[START Article]

The question on lips around the world is whether Silvio Berlusconi will stay or will go. Everybody, and I mean everybody, which means Italians and those from beyond Italy’s shores, is uncertain. In this post I’ve listed a series of factors at play, each of which may, or may not, contribute to Berlusconi’s downfall or longevity. As you will discover, people have good reason to be uncertain, as the matter is by no means straightforward.
The latest Ruby Gate Bunga Bunga affair was, seemingly, the final straw for Berlusconi. Why ‘seemingly’? Quite simple, because the Battle of Berlusconi is by no means over.
On December 14th a no-confidence motion will be brought against Berlusconi’s government. The subsequent vote may, or may not, bring down Berlusconi and his government. At present, it is safe to assume that Berlusconi will not be voted out from Italy’s upper house – the Senate, as he still holds the majority there. In Italy’s lower house though, the situation is far from clear. On paper, and as a result of the defection of Gianfranco Fini and his followers, Berlusconi does not hold the majority in Italy’s lower house. However if Fini continues to support Berlusconi, which is something he has already done, then Berlusconi continues to hold Italy’s reins.
Fini, though, has made it clear that he wants Berlusconi to change course, and that if this does not happen, he and his faction will vote against the government. This too has already occurred, and in Italy’s lower house the Berlusconi government has been beaten on several issues. These signs of weakness have increased background noise in Italy, and speculation is growing that a crisis is in the offing, but Berlusconi is having none of it. He has dug in his heels, and in so doing, is making it very difficult to predict which way the wind will blow.
There are numerous factors at play in the Berlusconi saga. Couple them with the speed at which things are moving, and ‘uncertainly‘ becomes the key word. What are these factors? I’ll attempt to list a few which have caught my attention, but my list is not exhaustive, and the evolution of the situation is very much ongoing. Anyway, here is a list of eleven factors, the blowback from which, may, or may not, bring down Italy’s charismatic leader.

[END Article]

*Problem:* Pick up the post on Berlusconi's uncertain future after its final sentence and keep writing it.

[START Information given]

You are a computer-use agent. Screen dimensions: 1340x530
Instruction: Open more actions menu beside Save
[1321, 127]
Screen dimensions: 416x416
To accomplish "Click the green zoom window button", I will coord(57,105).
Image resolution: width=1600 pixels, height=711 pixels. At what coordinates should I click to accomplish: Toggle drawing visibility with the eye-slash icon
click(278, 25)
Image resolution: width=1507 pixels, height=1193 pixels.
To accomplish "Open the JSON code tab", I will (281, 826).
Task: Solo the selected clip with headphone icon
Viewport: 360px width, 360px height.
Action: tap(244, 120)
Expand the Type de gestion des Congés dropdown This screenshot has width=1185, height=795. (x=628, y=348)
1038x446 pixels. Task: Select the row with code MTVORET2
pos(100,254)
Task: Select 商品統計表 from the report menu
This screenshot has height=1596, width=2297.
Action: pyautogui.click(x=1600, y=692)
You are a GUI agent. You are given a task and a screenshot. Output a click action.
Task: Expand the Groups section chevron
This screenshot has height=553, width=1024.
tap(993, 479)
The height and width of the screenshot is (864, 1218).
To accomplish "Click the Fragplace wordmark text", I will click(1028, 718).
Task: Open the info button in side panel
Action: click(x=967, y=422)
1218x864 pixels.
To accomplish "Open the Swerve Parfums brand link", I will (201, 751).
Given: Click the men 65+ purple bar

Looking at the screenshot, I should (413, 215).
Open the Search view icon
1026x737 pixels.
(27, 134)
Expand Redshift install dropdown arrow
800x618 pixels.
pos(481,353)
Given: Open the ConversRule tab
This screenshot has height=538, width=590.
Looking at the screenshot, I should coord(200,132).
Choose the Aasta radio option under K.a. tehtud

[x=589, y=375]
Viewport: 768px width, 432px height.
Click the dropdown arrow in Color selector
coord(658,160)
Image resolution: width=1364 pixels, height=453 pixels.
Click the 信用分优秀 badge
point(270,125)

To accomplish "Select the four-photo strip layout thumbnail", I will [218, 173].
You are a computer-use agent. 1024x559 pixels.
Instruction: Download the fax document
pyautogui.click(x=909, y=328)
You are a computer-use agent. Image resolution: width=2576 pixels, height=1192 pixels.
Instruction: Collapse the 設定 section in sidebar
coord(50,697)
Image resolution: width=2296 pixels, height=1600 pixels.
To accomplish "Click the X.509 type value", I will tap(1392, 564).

[END Information given]

*Result below:*
1. The Berlusconi Factor
As already mentioned, first and foremost, Berlusconi has indicated that he is not going to go quietly. Far from it, he’s fighting his ground and his skill as political combatant is not to be underestimated. Everybody is well aware of this, and Berlusconi is employing his media might to give him a public helping hand.
To complicate matters, and to wrong foot his opponents, Berlusconi has indicated that he would be prepared to lead Italy into two elections – in that it is probable that while he may lose the no-confidence vote in Italy’s lower house, he may well win in the upper house. If this happens, then on paper, Italy could face elections solely for its lower house of parliament, and if Berlusconi should win, he will be back. On the other hand, if Berlusconi loses, Italy will have an upper house in the hands of one group and a lower house in the hands of another, opposing, group. Net result: stalemate, followed by more general elections. Not good for Italy.
2. The Media Factor
Berlusconi still controls most of Italy’s media, including that most powerful of media – television. He can use his weapons of mass distraction to generate votes. We can also be sure that spin doctors will be ensuring that on the run up to the confidence vote, Berlusconi’s image will be brushed up a little. These ‘doctors’ have their work cut out for them – enter the Dell’Utri factor.
3. The Dell’Utri factor
Marcello Dell’Utri is a close associate of Silvio Berlusconi who has been found guilty of association with the mafia. So far, Dell’Utri’s guilt has been confirmed by two courts – the next stop, and the final one for Dell’Utri, is Italy’s Court of Cassation. If Dell’Utri loses the Cassation hearing, he will end up in prison, or so said Italian Minister Roberto Maroni on Sunday – but he did use the word ‘probably’ – Italy is an uncertain nation.
An appeal court decision which came out last week confirmed Dell’Utri’s guilt, and the judgement stated that Dell’Utri had been acting as a go-between for Berlusconi and the mafia. According to the appeal court judgement, agreements between the mafia and Italy’s current leader only related to Berlusconi’s personal situation – and involved the payment of protection money, and business dealings. It seems that one of Berlusconi’s businesses was laundering mafia money.
The court found that electoral manipulation had not been part of the Berlusconi-Dell’Utri-mafia triangle. This is strange in a respect, as Berlusconi’s former Forza Italia party has always enjoyed high levels of support from Sicily. It is also known that the mafia is very persuasive at election time. Some may be wondering whether certain judges in the Dell’Utri trial have been got at. The Mills case and other cases involving Berlusconi, such as the Mondadori and SME cases, appear to indicate that Berlusconi is suspected of attempting to buy favourable court decisions. Whether this has happened in the Dell’Utri case, remains to be seem. Dell’Utri, who is still a senator has made a few appearances on television recently, and appears to be rather confident. OK, so the decision is not favourable, but the picture being painted is that of Berlusconi mafia victim, not mafia partner.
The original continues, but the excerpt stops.